Zach Galla – Shaolin

On December 4, American climber Zach Galla sent Shaolin in Red Rock, Nevada. Galla’s send of Shaolin marked the third ascent of the problem and his first of the grade. “What a damn battle,” he said via Instagram. “No other climb has ever challenged me the same way as Shaolin…I went to war with this one.” He sent the problem on only his fourth session.
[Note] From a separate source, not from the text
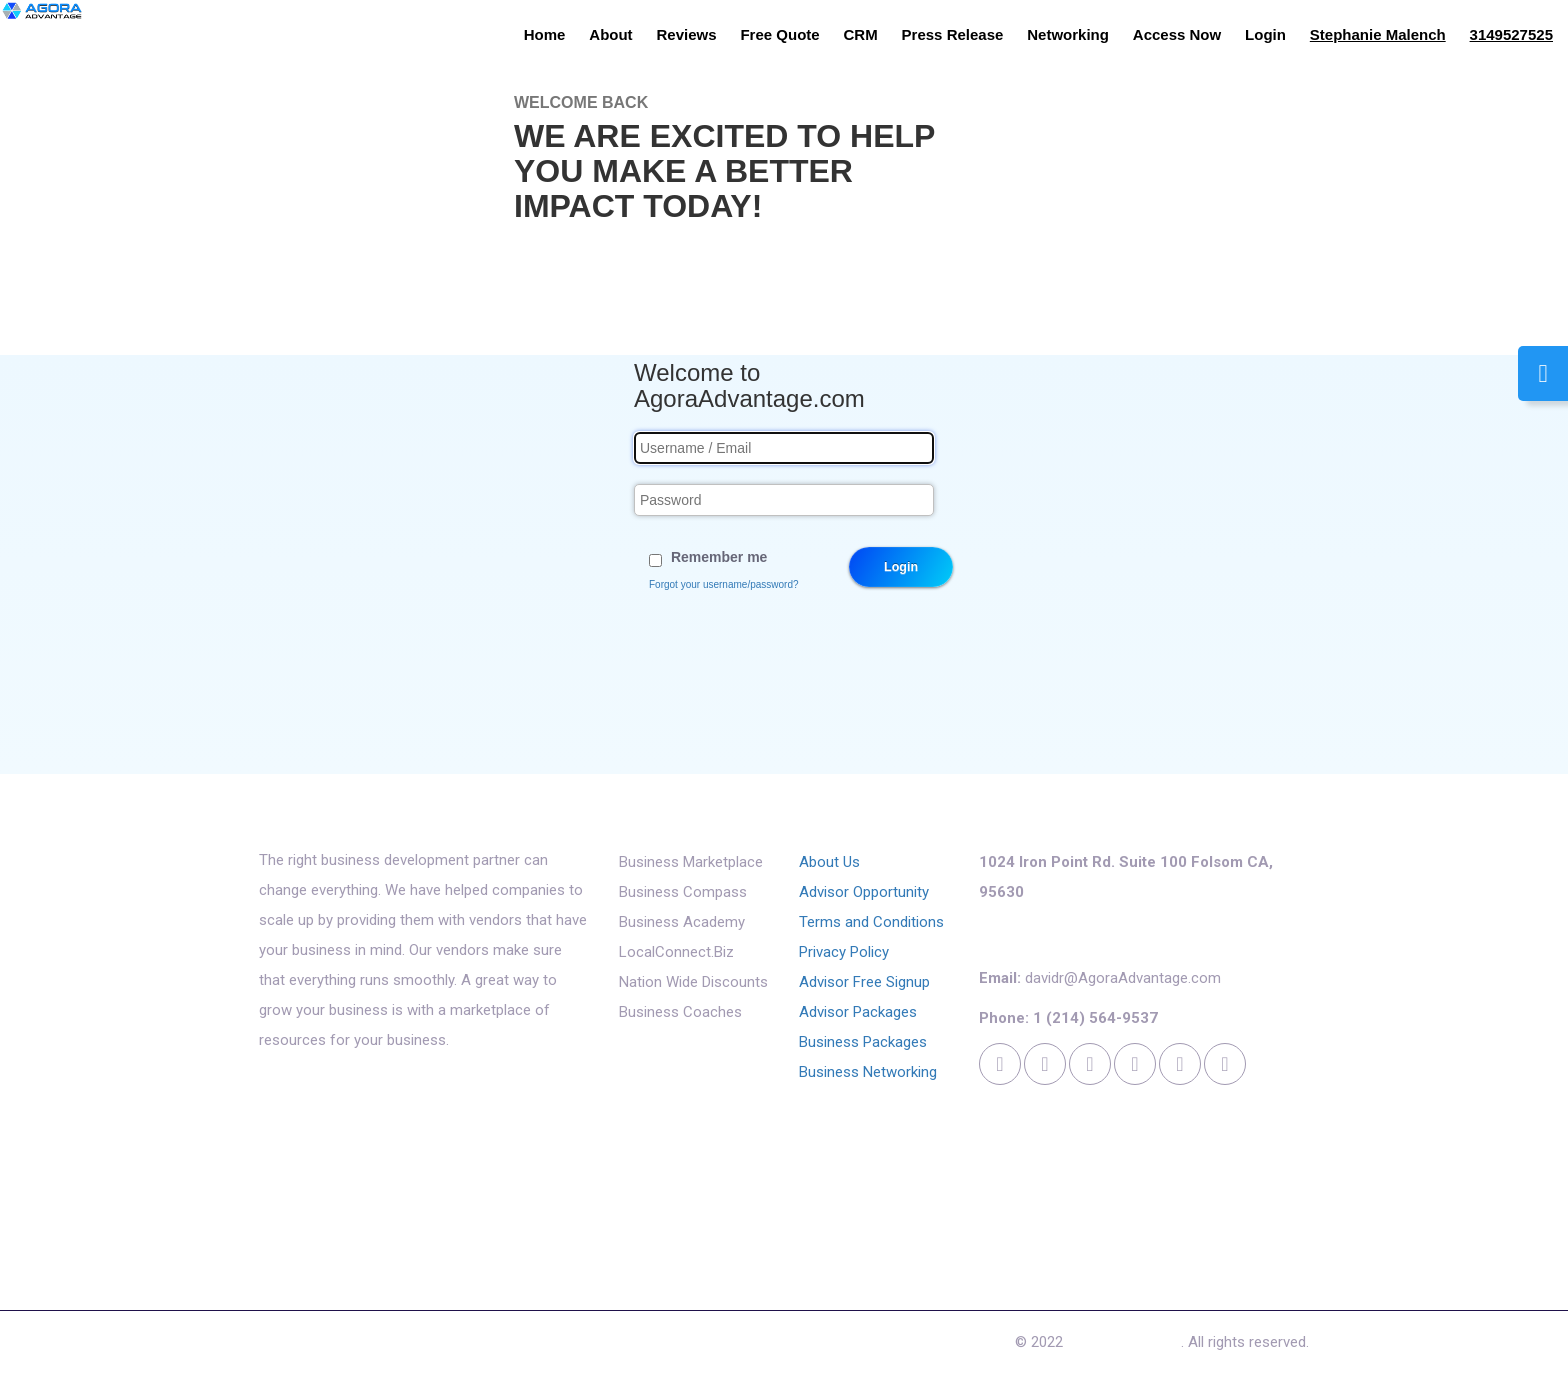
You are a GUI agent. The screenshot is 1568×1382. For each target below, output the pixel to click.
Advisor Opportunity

Zach Galla – Return of the Sleepwalker

Exactly one week later, Galla also ticked Return of the Sleepwalker. He opened up a discussion on the grading of the world’s hardest problems, saying on Instagram, “Bouldering grades at the top end are at a weird spot right now. In my mind there is a pretty clear soft, solid, and stiff of every grade until V16. From my experience the V16 grade doesn’t feel very deep because there are seemingly so few climbs in the upper end of it. V16 stiff and V17 soft are very minutely different, and small things like finger size or wingspan can change so much about how a climb feels. If I compare Return and Shaolin to the V16s I’ve done, they are both an obvious step up but with my current experience at that level it’s hard to say for certain where they lay exactly. It will be interesting to me to see how they stack up with the other proposed 17s when I have the opportunity to try them.”

Adam Shahar Return of the Sleepwalker

On December 16, Adam Shahar made the seventh ascent of Return of the Sleepwalker. ROTSW was Shahar’s most difficult climb to date, and his first of the grade. He ascended Sleepwalker back in December 2024. He ticked his first V16—The Process—in the Buttermilks in February 2024. He has climbed at least six V15s, including a few classics like Nalle Hukkataival’s The Understanding in Magic Wood, Woods’ Defying Gravity in Thunder Ridge, Colorado, and Paul Robinson’s Lucid Dreaming in the Buttermilks.